(Task to complete): Please rewrite the material below, replacing "dropdown" with "menu", changing nothing else and omitting the pictures.

● ● ●

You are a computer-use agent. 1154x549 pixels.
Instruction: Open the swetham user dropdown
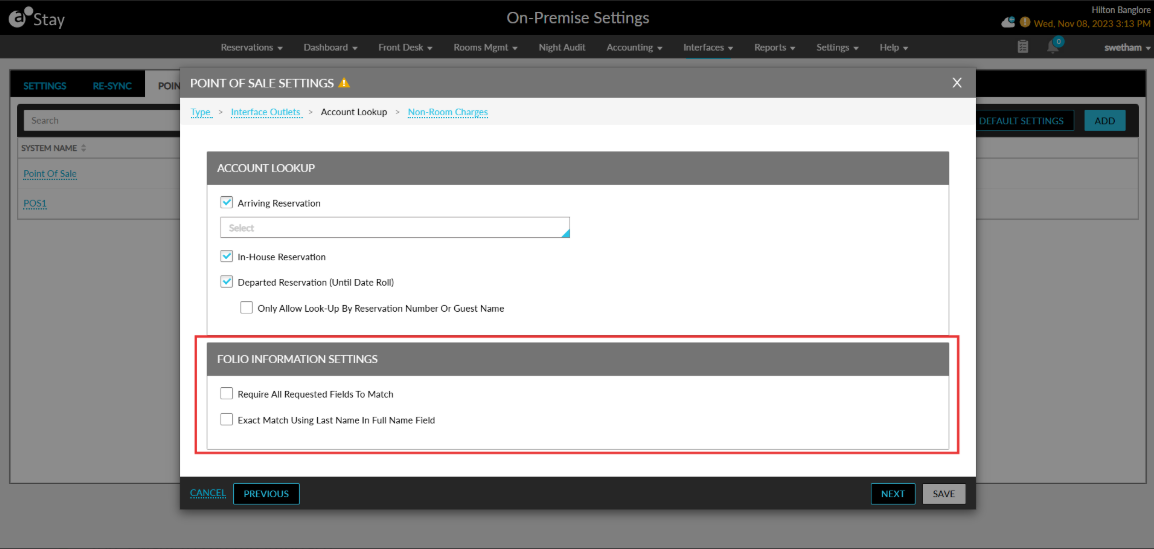coord(1127,47)
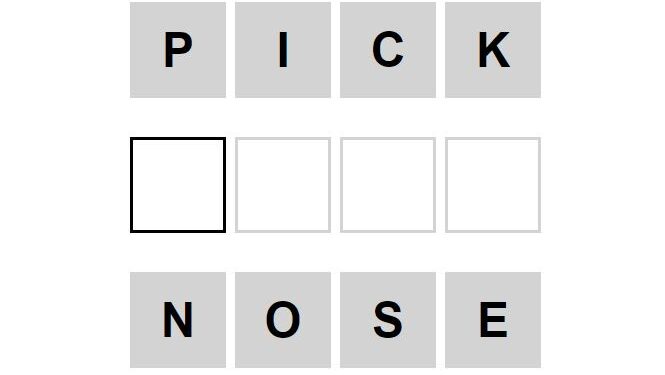Focus the empty box above the S tile

pyautogui.click(x=388, y=185)
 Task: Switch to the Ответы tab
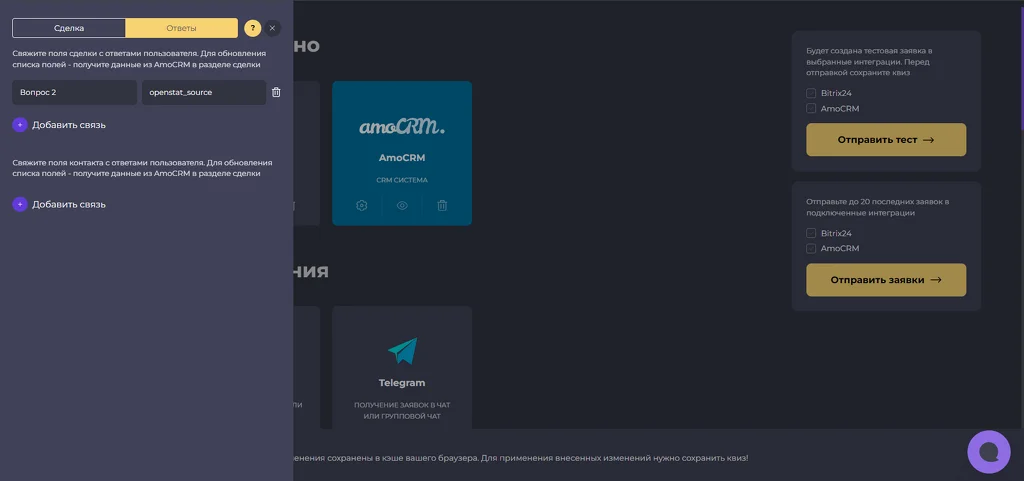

● ● ●

(Response):
You are a computer-use agent. 1154x549 pixels.
Instruction: Open the swetham user menu
coord(1127,47)
Focus the empty box above the S tile

pyautogui.click(x=388, y=185)
 Task: Switch to the Ответы tab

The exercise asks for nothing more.